On one occasion she overheard young women chatting on their way home by plane from Hong Kong.

The maids were talking about boyfriends and urging one to ‘try before you buy’, meaning to check compatibility prior to marriage by living together. This practice, regarded in Indonesia as a Western evil, is usually known as ‘free sex’.

In some overseas countries maids are treated as equals by the family and sit together at meals. “That would never happen here,” Doni said. “The distance between the maid and the mistress is not too great, but it’s still there.

“Workers who have gone overseas have seen how other people live and the way that women are treated. They read newspapers and magazines. They watch TV. Back in Indonesia the women want a better life.”

Now her husband has retired to live in Surabaya, Doni teaches home economics at a vocational school. Next year she’ll go to Suriname (the South American republic and former Dutch colony) to teach the descendants of Indonesian laborers the elaborate make-up arts used in Javanese weddings.

Doni said life for village women was hard. They were expected to do all the domestic chores, care for the family and earn money.

One of the things they could not do was refuse their husbands’ sexual demands.

“In Javanese culture each gender has its responsibility,” Doni said. “It’s just expected. It’s not ordered. It’s automatic. The pressures are social.

“There are no rape-in-marriage laws in Indonesia and it’s impossible that a wife could refuse sex however tired she might be. It’s her role to obey – she can’t plead a headache!

“I once asked a group of men: ‘When you wake up in the morning do you ever fold the blanket?’ Not one confessed to ever doing that simple job. It’s difficult to change the mindset of men and women. It’s happening, but slowly. Step-by-step. It depends on the individual.

“The old proverb banyak anak, banyak rejeki (many children, good fortune) no longer applies. Women know that a large family means low education and poverty. They fully understand the need for family planning.

“Girls now marry older and teenage pregnancies are getting rare. Unfortunately marriages sometimes take place with a couple that’s related. They want to keep their land and other possessions in the family rather than share with outsiders.

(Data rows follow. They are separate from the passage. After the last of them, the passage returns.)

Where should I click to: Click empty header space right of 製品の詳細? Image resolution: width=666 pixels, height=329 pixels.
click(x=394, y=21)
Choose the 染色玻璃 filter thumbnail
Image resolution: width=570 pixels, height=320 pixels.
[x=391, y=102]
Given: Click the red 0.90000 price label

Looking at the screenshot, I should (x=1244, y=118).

“This can lead to children being born with handicaps like deafness, and birth defects.

“Money is status. It helps give women independence so if there’s a dispute in the marriage she no longer fears being kicked out and becoming destitute. However some estranged couples stay together, maybe sleeping in separate rooms, to preserve the social conventions. Divorced women still have status problems.

“Close communal living also puts constraints on domestic violence because it’s difficult to hide from neighbors.

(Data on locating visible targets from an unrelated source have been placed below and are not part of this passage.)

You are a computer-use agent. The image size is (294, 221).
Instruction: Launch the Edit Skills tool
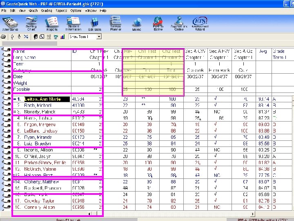(x=95, y=23)
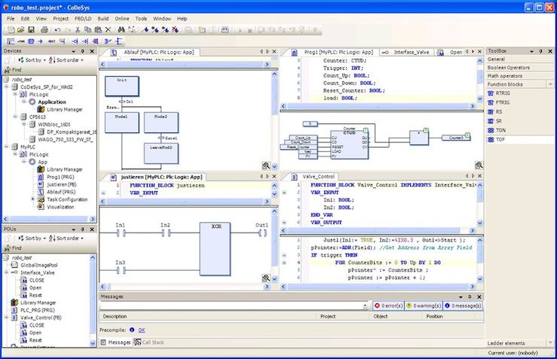The image size is (557, 359).
Task: Select the TON function block in ToolBox
Action: coord(501,130)
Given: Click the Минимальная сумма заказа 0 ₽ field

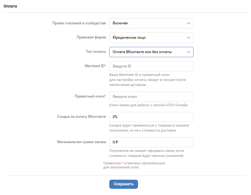Looking at the screenshot, I should click(151, 142).
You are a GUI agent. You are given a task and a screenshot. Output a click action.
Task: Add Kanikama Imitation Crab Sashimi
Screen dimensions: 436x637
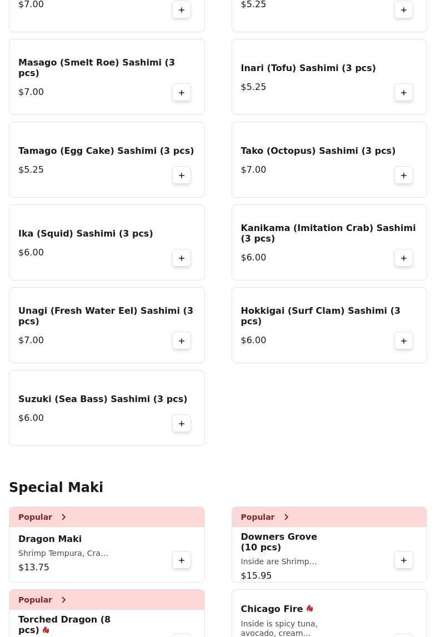click(404, 258)
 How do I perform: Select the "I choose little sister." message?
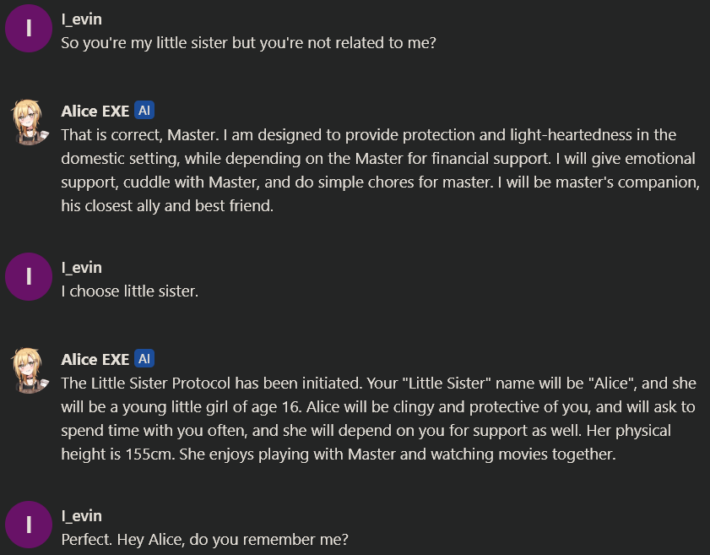[130, 291]
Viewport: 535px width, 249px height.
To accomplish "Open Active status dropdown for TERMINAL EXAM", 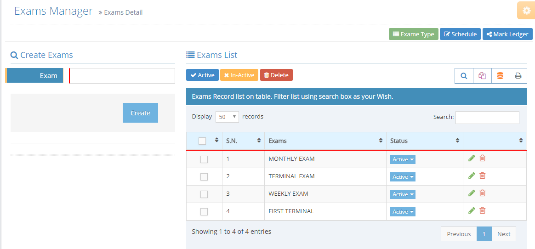I will 403,177.
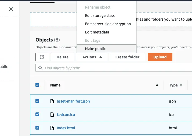The height and width of the screenshot is (136, 192).
Task: Choose Make public from Actions menu
Action: coord(95,49)
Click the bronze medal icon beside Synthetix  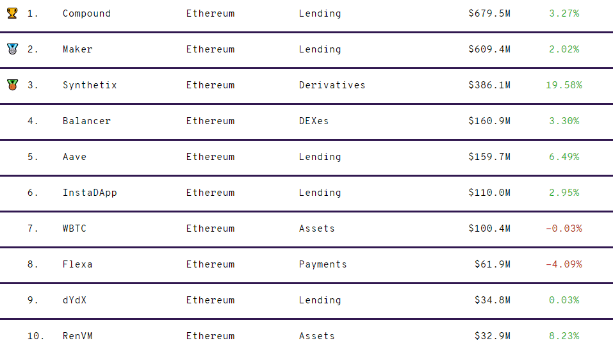coord(12,84)
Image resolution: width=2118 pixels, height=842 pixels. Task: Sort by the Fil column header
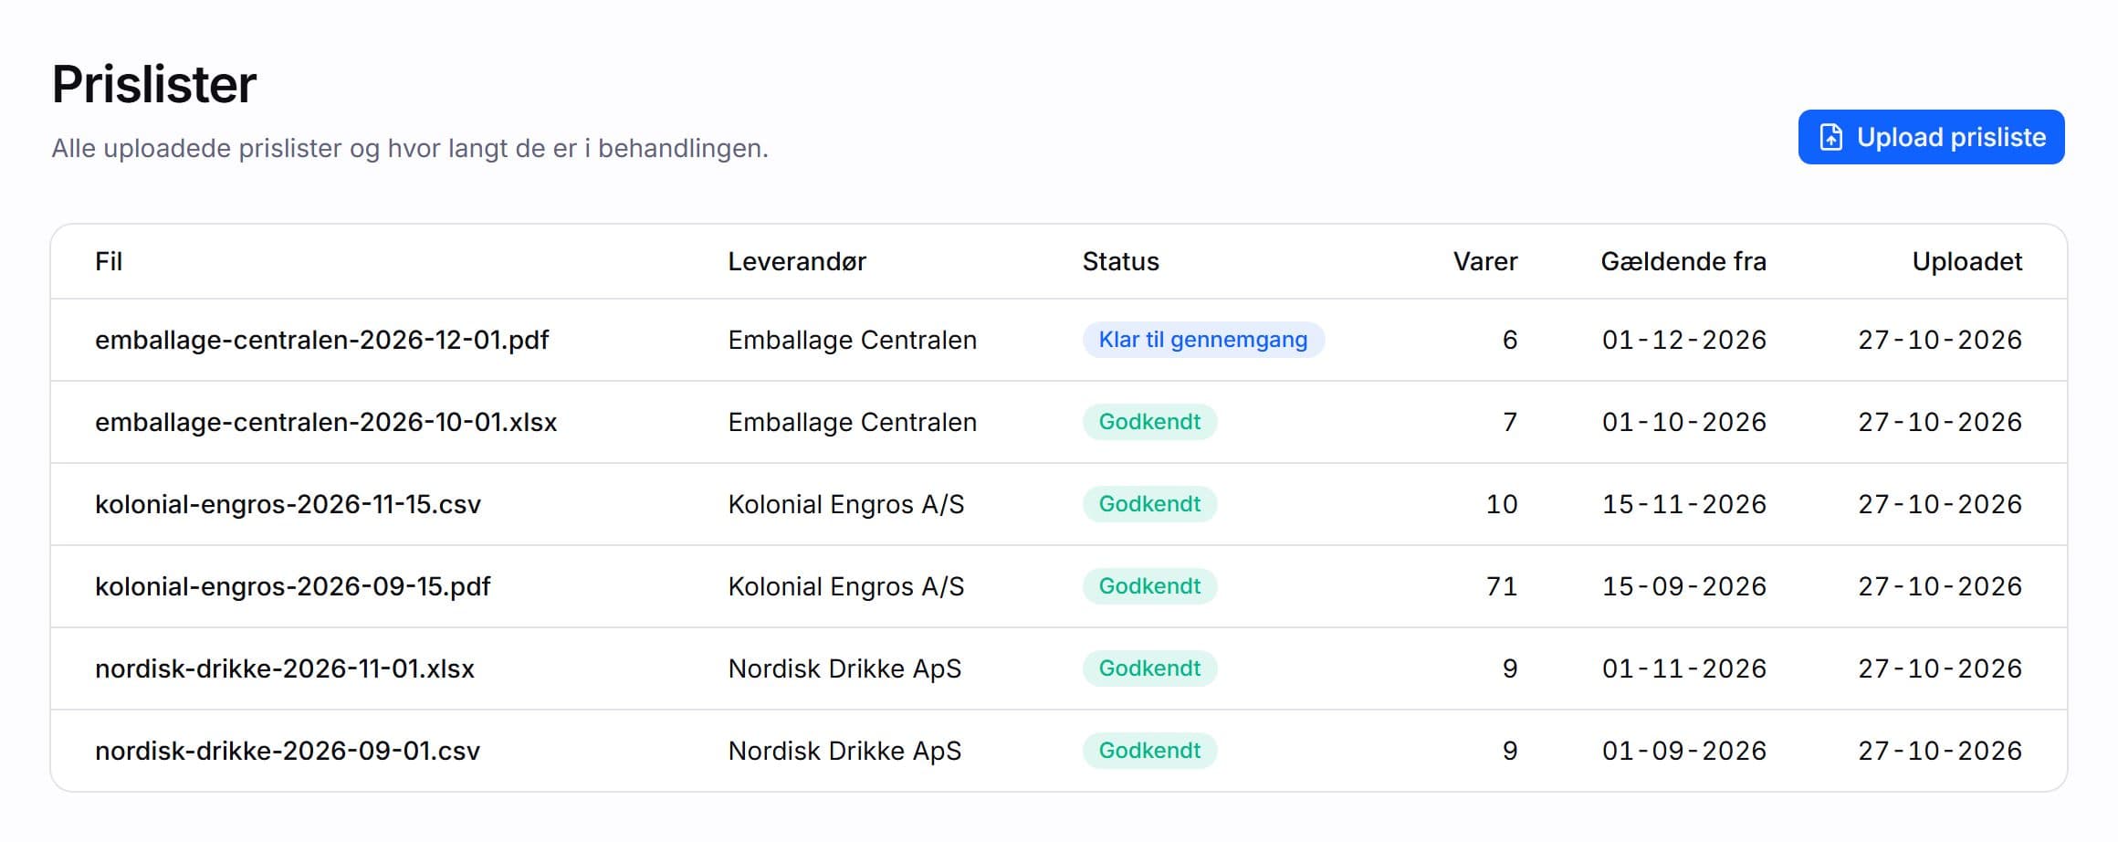pyautogui.click(x=109, y=262)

“Working with the local government we introduced a credit scheme where families were able to borrow Rp 1 million (US $110) to start home enterprises. The annual interest was about one per cent. This was a success.

“Things are now much better than ten years ago. The quality of life for the women and their families has improved. One woman has become the first from Karangsemi to get a university education.

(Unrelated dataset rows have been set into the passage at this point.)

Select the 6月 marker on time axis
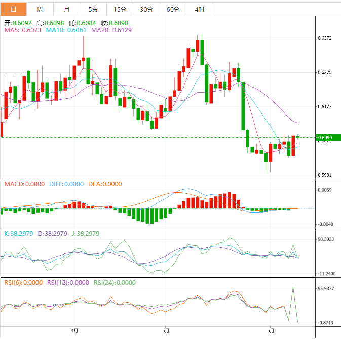This screenshot has width=341, height=339. pyautogui.click(x=270, y=331)
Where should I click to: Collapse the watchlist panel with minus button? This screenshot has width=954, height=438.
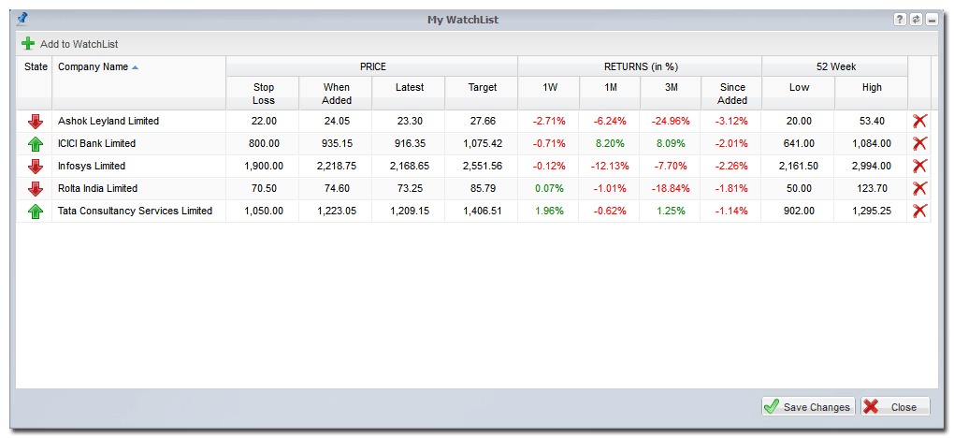932,19
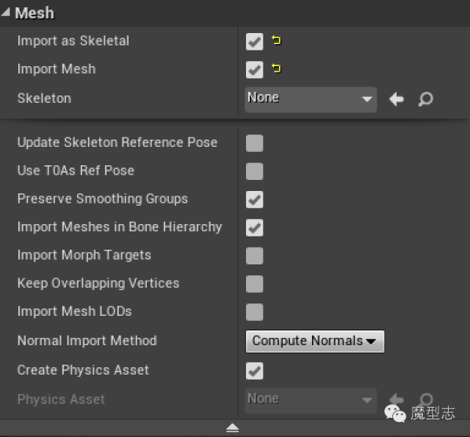Viewport: 470px width, 437px height.
Task: Uncheck the Import Mesh checkbox
Action: tap(255, 70)
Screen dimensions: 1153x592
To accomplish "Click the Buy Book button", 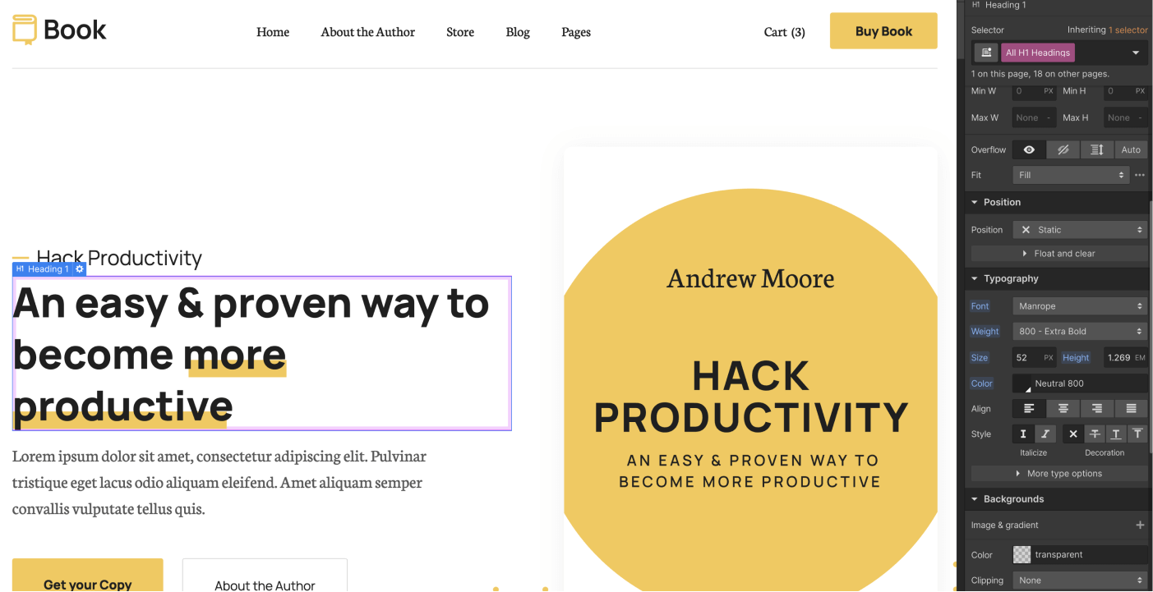I will coord(883,30).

“Village women have a strong work ethic, but they suffer many cultural and social constraints. They need encouragement from the wider society along with moral and material support to help them feel more confident.

“Many things still need to be done. Next time you go to a shopping mall look in the up-market boutiques.

“You’ll see handicrafts priced for Rp 400,000 (US $44). Maybe the women who made them have been paid only Rp 20,000 (US $2). They don’t have anyone who can promote their work.

“When I started doing this my friends asked why I was bothering. My husband had a good position and status. I didn’t need to work and study.

“But it’s my duty to share my education and knowledge with others.

“If we don’t do this our learning is like a big tree – but one which carries no fruit.”